◆ **Source document**:
+--

Rockets vs. COVID-19: How UT and the MAC Plan to Play the Game During the Pandemic

. November 10, 2020.
UT

 

MACtion is back this year for the Mid-American Conference (MAC) and for the Toledo Rockets. Following a spring and summer of uncertainty and worries, MAC officials agreed to kick off the 2020 season amid the COVID-19 pandemic, reversing a previous decision to push the fall season to spring. Schools have begun a shortened, six game, conference-only schedule.

The first three games will be played on Wednesday evenings and the final three games will be played on Saturdays, with the MAC Championship Game set for mid December at Ford Field in Detroit. Schools must also need to play at least three of the six games to be eligible. If any of the games are canceled due to COVID-19, it is unclear if that will affect a team’s bowl eligibility

Safety is a Priority
To ensure a safe season over the next several months, Dr. Roger Kruse, UT Rockets’ team physician, and other medical professionals, worked to devise protocols for all schools within the conference. Together, they presented a plan to MAC leaders that included frequent testing and strict rules.

Since October 5, players have each taken four antigen COVID-19 tests each week. Any player that receives a positive result will need confirmation with a more advanced test. After a confirmation of the positive result from the more advanced test, players must enter a cardiac screening protocol and isolate for 10 days before receiving clearance to play.

“We’re trying to find that sweet spot of keeping everybody safe and doing the right thing while also creating the opportunity for the student athletes to do what they like to do … compete,” says Paul Helgren, UT associate athletic director. “There’s a lot going on, but I’d like to extend huge kudos to Dr. Kruse for helping getting everything situated so we have football this season.”

+--

◆ **Questions on the material**:
A. In the article about the Toledo Rockets and COVID-19, how many antigen tests has each player been taking per week since October 5?
B. Continue the article about the Toledo Rockets and COVID-19 from its final paragraph.
Leave the records out of this entirely.

◆ **Data for analysis**:

+--

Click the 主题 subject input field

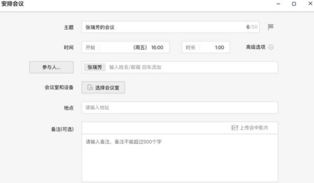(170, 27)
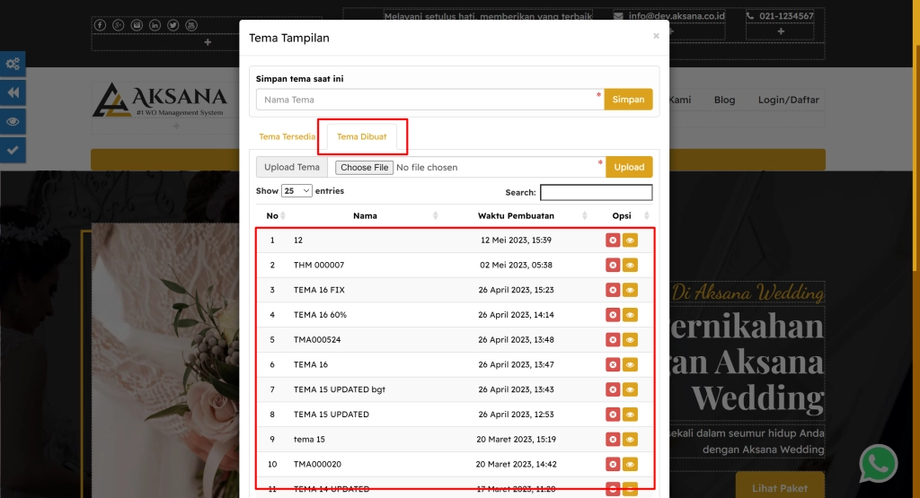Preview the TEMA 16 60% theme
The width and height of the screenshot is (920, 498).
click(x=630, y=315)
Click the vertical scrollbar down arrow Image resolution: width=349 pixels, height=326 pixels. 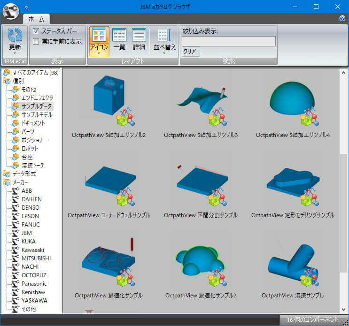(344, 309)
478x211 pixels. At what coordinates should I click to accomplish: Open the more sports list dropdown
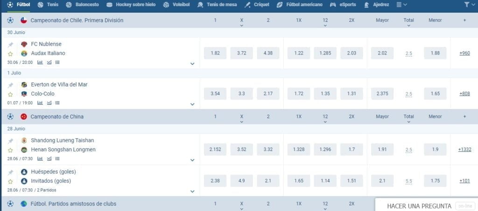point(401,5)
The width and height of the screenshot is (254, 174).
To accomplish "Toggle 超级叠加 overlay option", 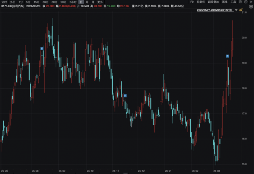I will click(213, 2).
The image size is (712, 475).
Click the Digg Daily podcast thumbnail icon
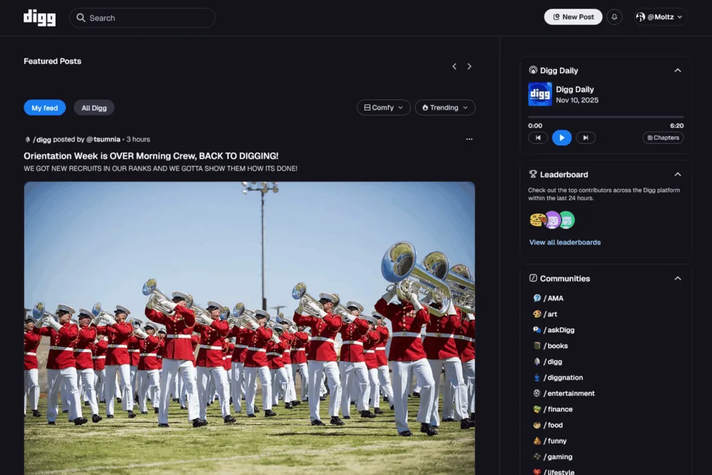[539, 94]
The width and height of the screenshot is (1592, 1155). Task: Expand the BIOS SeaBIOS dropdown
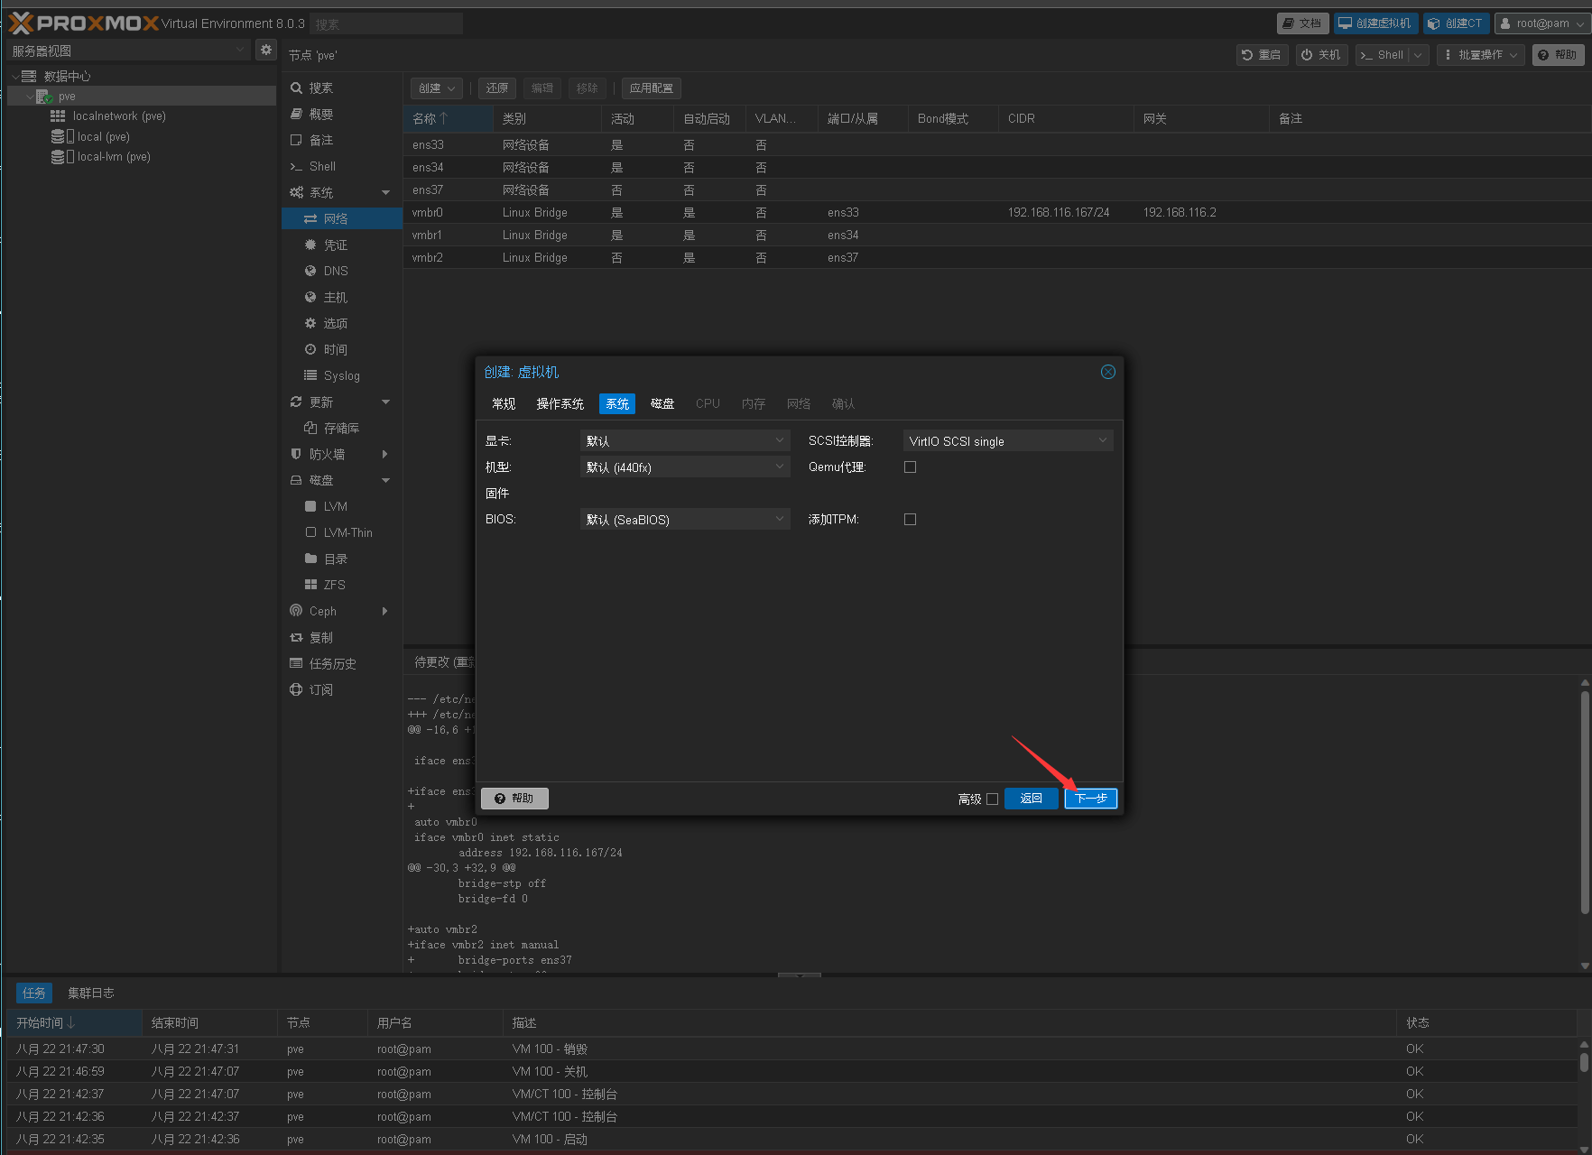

+--

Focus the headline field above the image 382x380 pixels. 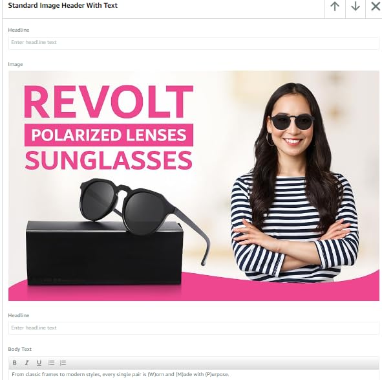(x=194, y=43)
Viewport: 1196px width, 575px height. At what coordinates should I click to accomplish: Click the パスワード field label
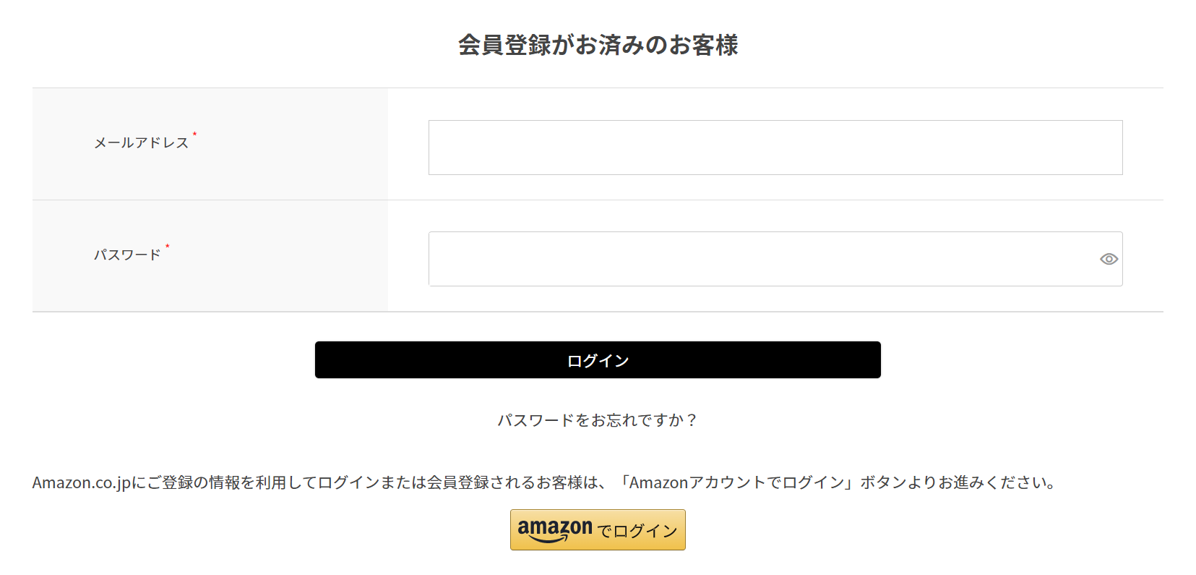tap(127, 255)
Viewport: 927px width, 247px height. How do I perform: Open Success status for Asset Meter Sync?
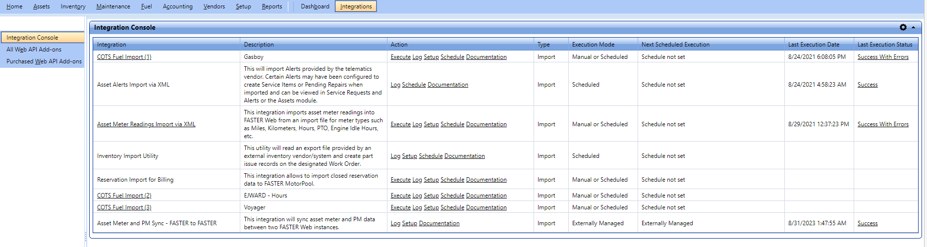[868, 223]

+--

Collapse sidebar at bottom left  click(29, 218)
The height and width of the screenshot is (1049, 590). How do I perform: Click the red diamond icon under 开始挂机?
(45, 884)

+--

◆ **Written answers**:
A. Each player has taken four antigen COVID-19 tests per week.

B.
To further limit the spread of the virus, conference leaders voted against allowing the general public to attend the games. For the Rockets, family members of players and coaches of both teams, band members and the Blue Crew will be the only observers allowed in the Glass Bowl. These stringent restrictions are estimated to create a six to seven million dollar revenue loss for the University.

image2

What About the Fans?
Last year, the Glass Bowl welcomed an average of 20,399 fans per game, but without the fans, home field advantage virtually disappears.

“Whenever I’m on campus, there’s just something about game day.  I’ll just miss the positivity and energy around every football game during the season,” explains Mark Schindler,UT student. “I think it’s the right move to not admit fans. It’s a tough choice and it’s not ideal, but I really don’t think anything in 2020 is ideal.”

The University of Toledo offers fans a way to demonstrate Rocket pride while staying safe by purchasing a cut-out of yourself, or your pet, wearing your favorite Rockets attire, to be placed in the stands. Profits from the cut-out purchases will benefit campus initiatives such as virtual tutoring, on-campus hand sanitization stations and assistance with digital course books and learning resources. Purchase your Rocket-spirit cutout by clicking here

The Rockets prevailed with ease Wednesday November 4 against rival Bowling Green State University, winning 38-3. The team travels to Western Michigan November 11 and Eastern Michigan November 18 before returning home on November 28 to play against Ball State.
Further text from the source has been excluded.